[Petra Pasternak]
Irell & Manella knows how to make an insurance policy work in a client’s favor.
A team of litigators at Irell & Manella lent a hand in six years of asbestos litigation for The Flintkote Co. that ended in a $150 million settlement with Aviva Insurance Co. of Canada in July. The former maker of building materials had filed for bankruptcy protection in 2004, citing spiraling expenses for asbestos claims. It is facing hundreds of thousands of claims tied to asbestos injuries. A bankruptcy court OK'd the settlement with Aviva in late July. With the appeal period recently lapsed, Irell & Manella partner and lead trial counsel Marc Maister said: “It’s final now. The company received money last week.”
Flintkote had originally paid a premium of about $7,000 back in the 1950s for a policy that covered $100,000 “per occurrence” of injury per person. With no aggregate limit on the policy, it didn’t matter how many “occurrences” there were, Maister said, but Aviva argued to reduce the avalanche of claims to just one.

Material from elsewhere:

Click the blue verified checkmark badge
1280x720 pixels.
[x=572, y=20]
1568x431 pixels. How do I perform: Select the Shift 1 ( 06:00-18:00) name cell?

Aviva didn’t defend any claims against Flintkote so other insurers picked up the tab, he said. That depleted their limits and prematurely exhausted those policies.
“We argued, and the judge agreed, that had Aviva paid the prior claims Flintkote would today have had more insurance available to pay future claims,” Maister said. “The fact that the earlier policies had to be prematurely depleted was found to be a damage to Flintkote, assuming the policies that should not have been depleted would have responded to claims in the future.”
In a detailed opinion from 2008 (.pdf), Judge Marilyn Hall Patel of Northern District of California, endorsed what she described as Flintkote’s novel damages theory, “one that apparently has been neither adopted nor rejected by any court.” She added that the court had concluded Flintkote was harmed by Aviva's breach, and that it should pay future claims follows from straightforward application of general principles of contract law.
The recovery will nearly double Flintkote’s current estate and help pay for asbestos bodily injury claims, said John Bay, the company’s in-house counsel who oversaw the litigation in a press statement. He praised Irell’s trial team, which also included Mike Fehner, Laura Seigle, Bruce Wessel, Chris Fromherz, Cathy Moses, Debra Deardorff, Lori Hiles, Kathie Brozzo, Brian Bark, and Wendy Sugg, among others. “Their ability to make complex issues simple was instrumental in securing victory after victory in this case,” Bay said in the statement. “They literally won everything put before the court.”
Aviva was represented by San Jose's Robinson & Wood, with partner Jesse Ruiz as lead counsel and partners Bonnie Ross and Archie Robinson rounding out the team.